"You never know what’s coming around the next corner!" veteran newsman Sammy (Stephen McKinley Henderson) cautions novice photographer Jessie (Priscilla’s Cailee Spaeny) in writer/director Alex Garland’s Civil War. It’s advice worth heeding as they – together with veteran photojournalist Lee (Kirsten Dunst) and cavalier reporter Joel (Wagner Moura) – take an arduous and perilous journey through a future America in brutal conflict with itself.
Yet Sammy’s words also serve as an admonition from Garland to the disunited States of today: a land whose partisan politics and entrenched ideological positions might indeed spawn a nightmare scenario akin to the one his film envisions.
What Lee and Joel are after is one final interview with – and picture of – their nation’s despotic president (Nick Offerman) before his imminent violent overthrow. Standing between them and their goal are some 800 miles of treacherous terrain, ruled by militias who have come to regard their kind as duplicitous enemy combatants.

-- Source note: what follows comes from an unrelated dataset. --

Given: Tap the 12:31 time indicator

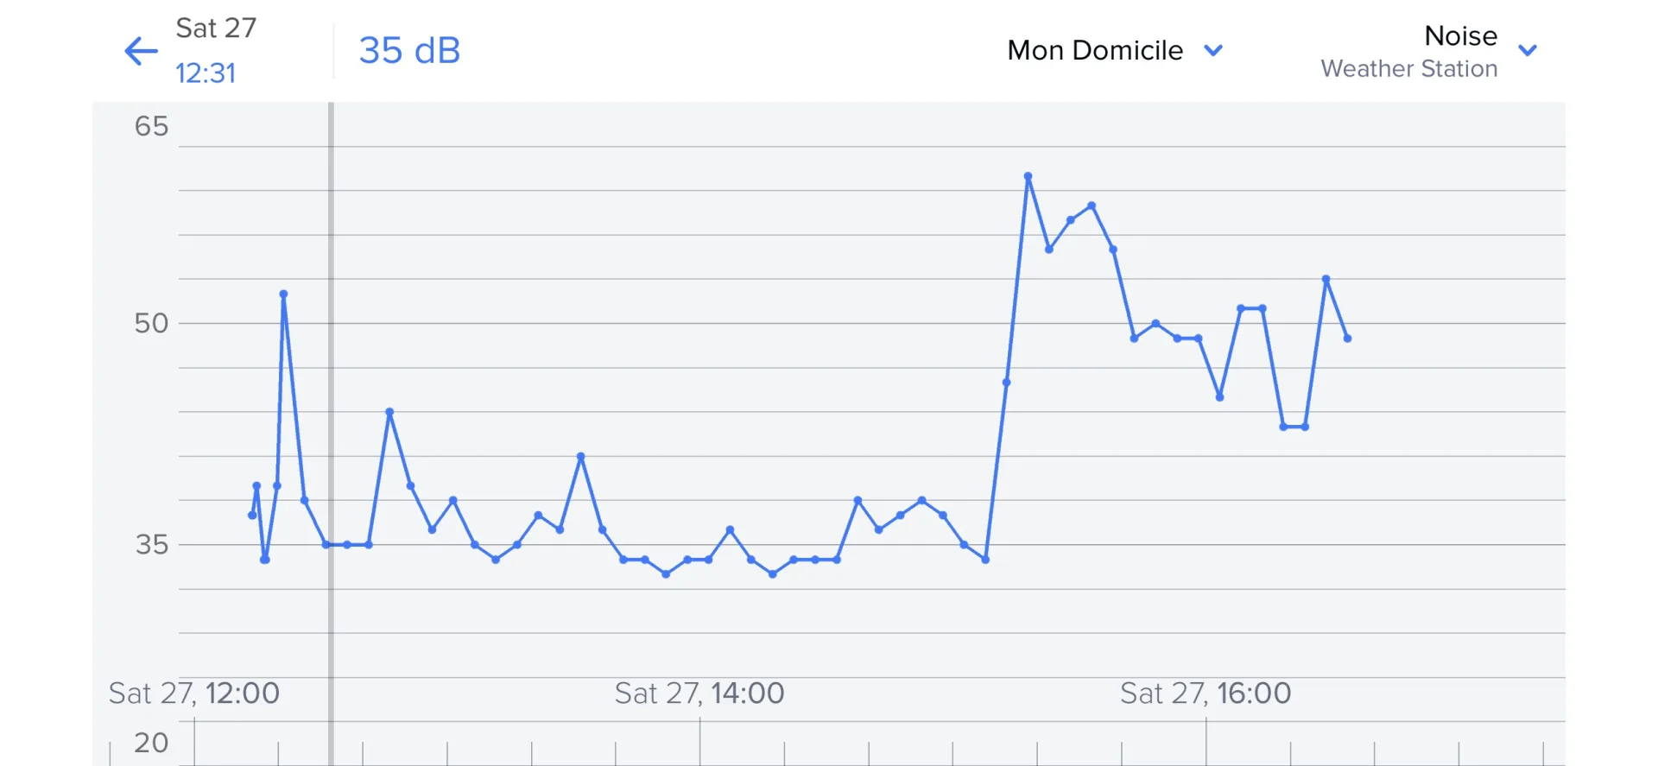Looking at the screenshot, I should click(206, 73).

A palpable sense of dread pervades the story as its central quartet plot a course towards Washington through an apocalyptic landscape of burning buildings, abandoned cars and downed military choppers. Yet Garland also conveys the giddy rush his protagonists get from the visceral warfare they witness en route – a guilty exhilaration we also derive from the adrenaline-inducing carnage.
The whys and wherefores of how the titular war erupted are left intentionally, and rather frustratingly, vague. Mindful perhaps of exacerbating existing societal tensions, Garland imagines an alliance between red state Texas and left-leaning California that would be inconceivable in reality, even with a murderous tyrant like Offerman as their mutual bête noire.

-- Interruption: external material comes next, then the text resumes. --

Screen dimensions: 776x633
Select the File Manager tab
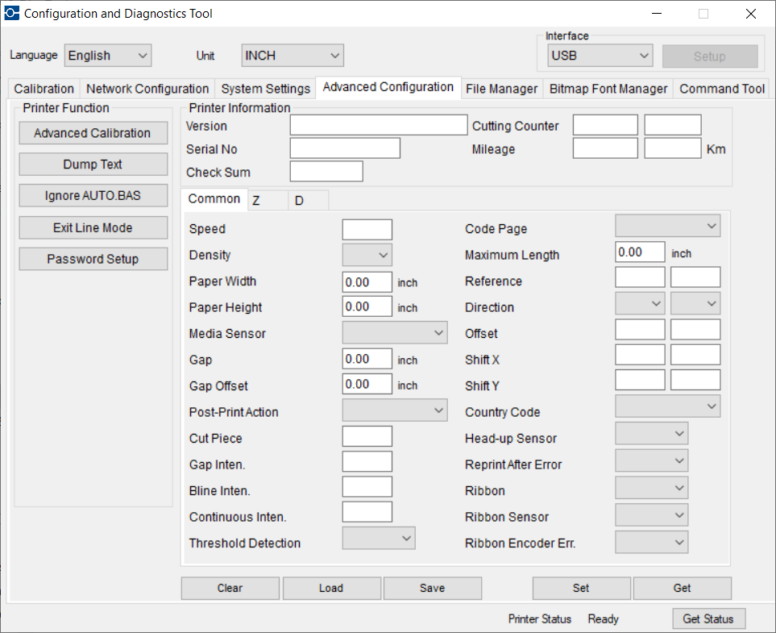click(501, 89)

Taken as speculative fantasy, however, Civil War is never less than vividly, chillingly authentic. Small wonder Dunst’s Lee spends so much of it looking haunted, for all the brisk and flinty professionalism she presents to her colleagues.

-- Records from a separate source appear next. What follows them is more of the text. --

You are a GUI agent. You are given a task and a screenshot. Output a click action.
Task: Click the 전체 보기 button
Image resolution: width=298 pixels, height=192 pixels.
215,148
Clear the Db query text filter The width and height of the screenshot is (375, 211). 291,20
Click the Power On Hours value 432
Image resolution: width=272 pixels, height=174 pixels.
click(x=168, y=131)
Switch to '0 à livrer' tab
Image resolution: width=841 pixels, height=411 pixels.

The maternal feelings Lee reluctantly comes to have for Spaeny’s greenhorn allow a few shafts of humanity to emerge from behind Civil War’s prevailing bleakness. For the most part, though, this is a grim, gritty and gruelling thriller you endure as much as enjoy. There is no debating the technical prowess and artistry Garland brings to his depiction of a world turned on its axis. After two hours of implacable internecine hostilities, however, it’s a world we’re all too ready to leave.
Civil War is in US theaters and UK cinemas on April 12.